The December 2025 developments confirm a pattern evident since the ceasefire’s inception: both sides are using the agreement as a mechanism to pursue military advantages without the escalatory costs of full-scale conflict. Israel reduces Palestinian rocket attacks while maintaining occupation and settlement expansion; Hamas preserves its organizational infrastructure while avoiding the asymmetrical casualties of large-scale war. The ceasefire has become a tool for managing rather than resolving the underlying conflict.
Conclusion
Palestinian Statehood Remains Impossible Under Current Framework—Here’s Why
The Gaza ceasefire stands as a case study in the limitations of diplomatic frameworks when fundamental strategic objectives remain incompatible.
Hamas cannot disarm without threatening its organizational survival; Israel cannot accept Palestinian sovereignty without contradicting its territorial maximalist objectives; the Trump administration cannot simultaneously guarantee West Bank non-annexation while enabling settlement expansion without destroying regional credibility.
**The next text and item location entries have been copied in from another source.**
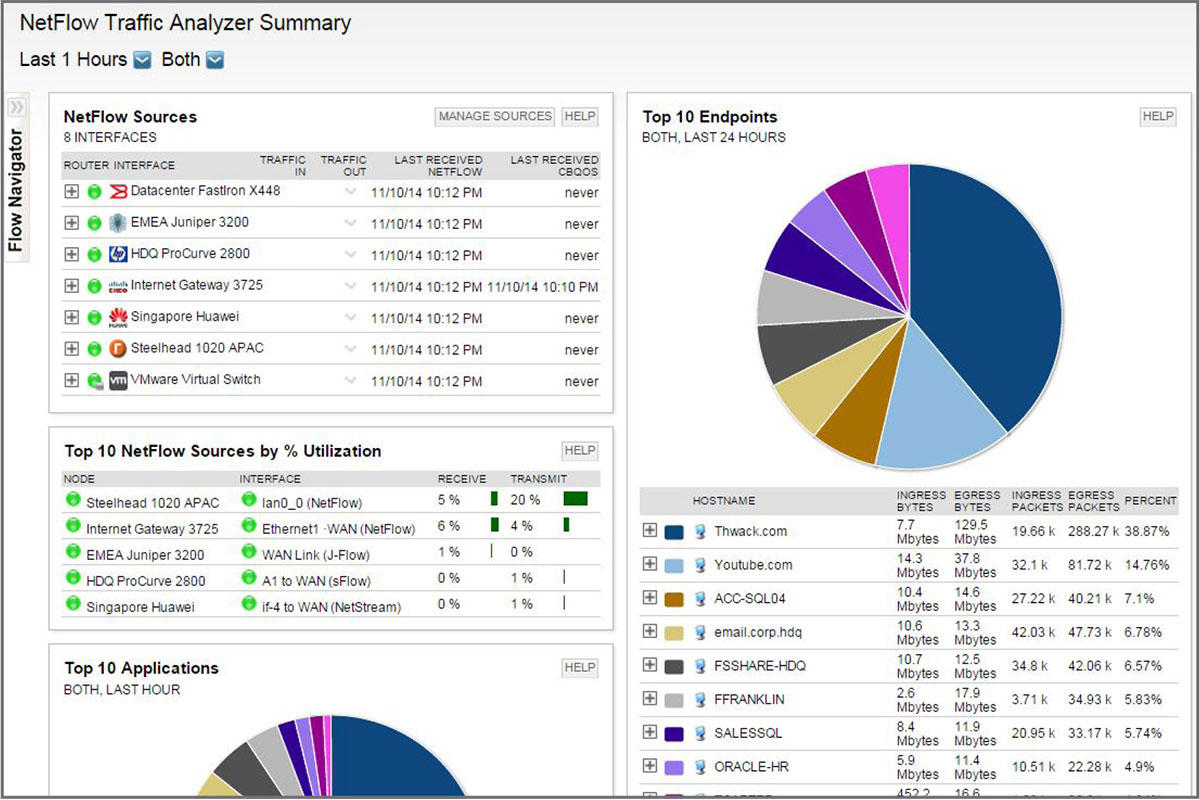Expand the Flow Navigator side panel
The height and width of the screenshot is (800, 1200).
pyautogui.click(x=16, y=106)
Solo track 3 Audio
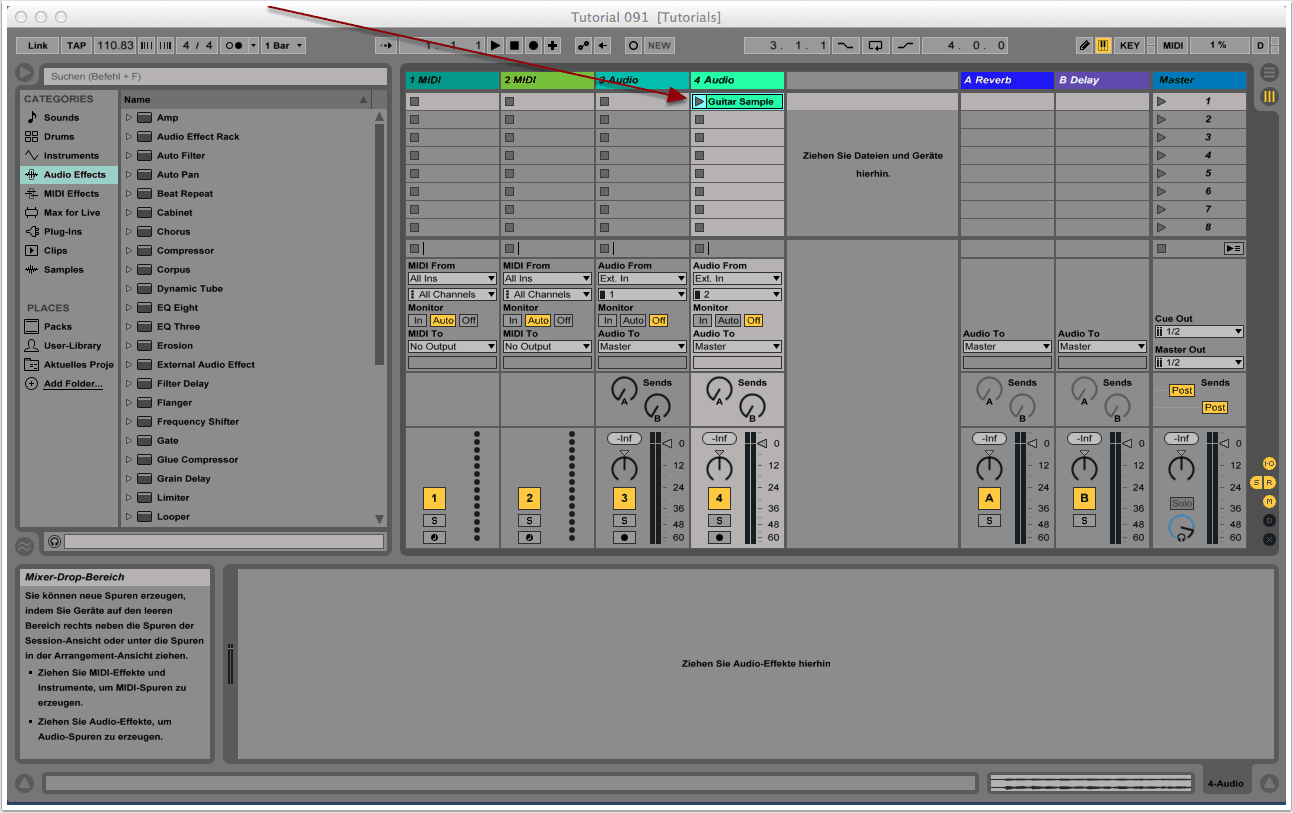1293x813 pixels. [624, 520]
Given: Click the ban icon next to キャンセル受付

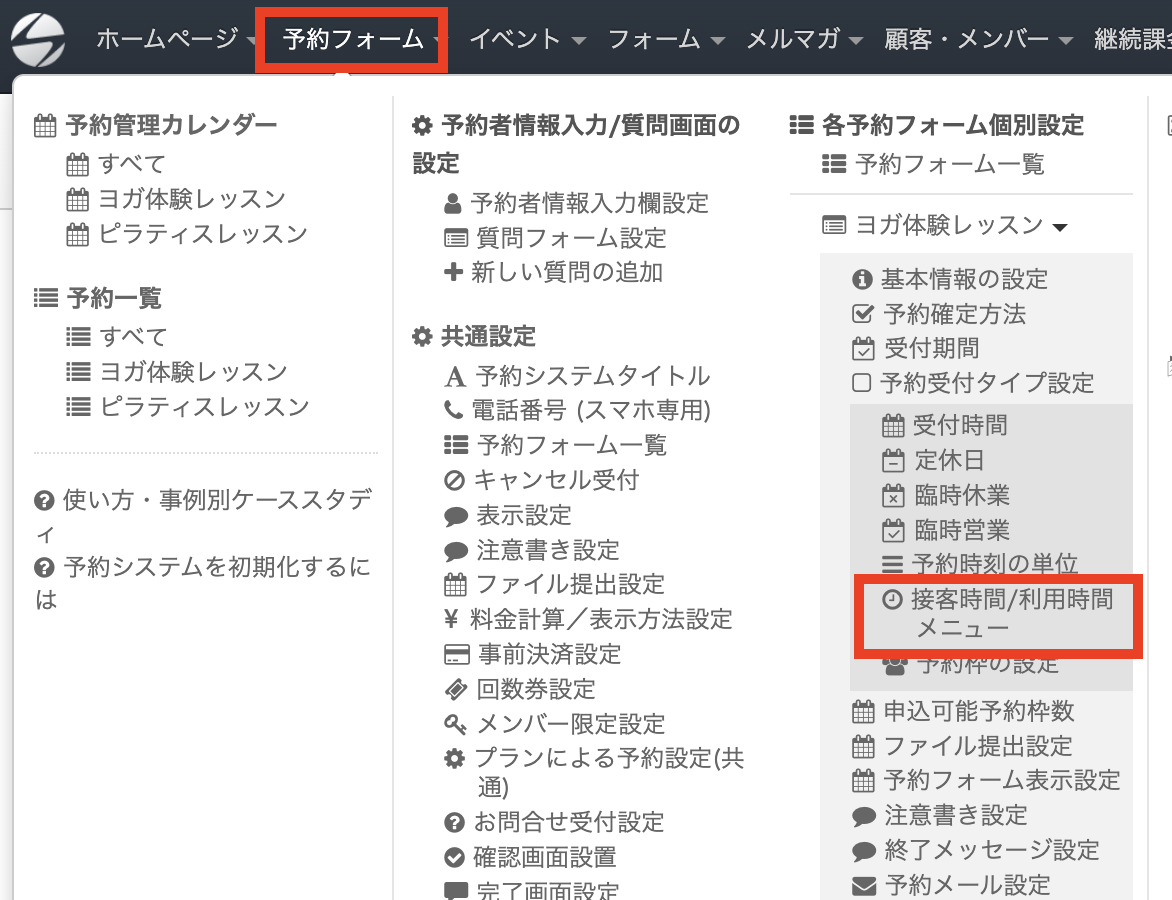Looking at the screenshot, I should [455, 481].
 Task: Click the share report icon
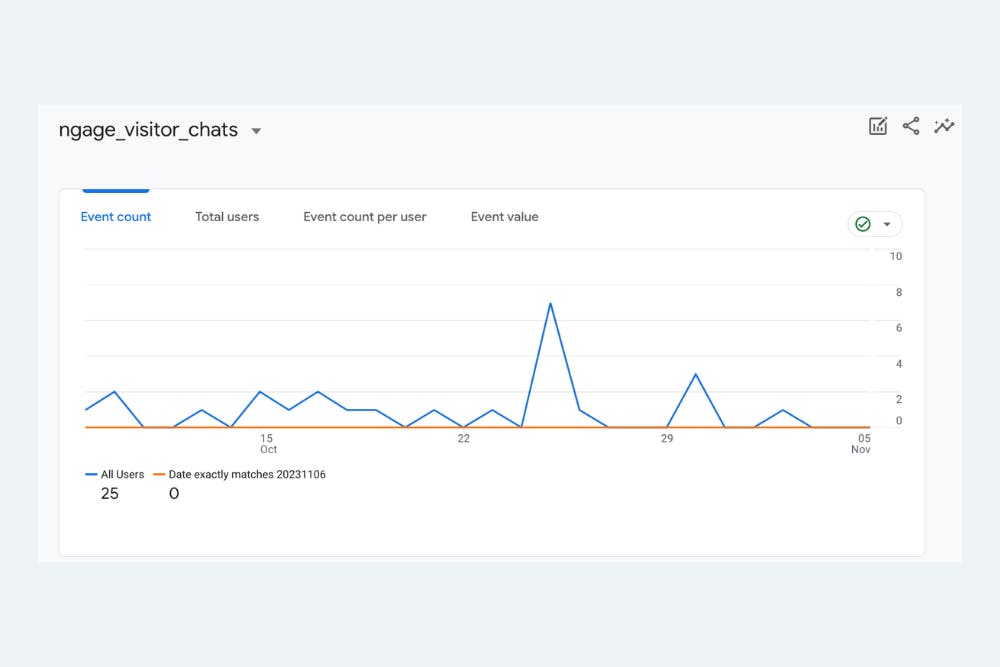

These are not differences amenable to negotiation but rather reflect structural positions rooted in the parties’ core interests.
The immediate consequence is that phase two—the conflict’s intended resolution pathway—remains a fictional construct discussed in diplomatic salons while the territorial reality of occupation, colonial expansion, and military domination continues unchanged.
The second-order consequence is erosion of American credibility in the region, as Trump’s public statements regarding annexation opposition fail to align with tacit coordination enabling settlement expansion.
The third-order consequence is perpetual Palestinian suffering, as humanitarian violations continue unabated within the ceasefire’s framework while blockades on aid and medical supplies maintain a state of managed humanitarian catastrophe.
Netanyahu’s December 29 meeting with Trump will likely produce formulaic statements regarding phase two’s imminent commencement and optimistic projections regarding international stabilization force deployment.
These statements will carry no weight among the conflict’s actual decision-makers, who understand that the structural conditions rendering phase two impossible remain unchanged.
The ceasefire will thus continue—neither genuine peace nor resumed warfare, but rather an extended state of military occupation dressed in diplomatic language, with the international community witnessing its legitimacy yet powerless to alter its tragic trajectory.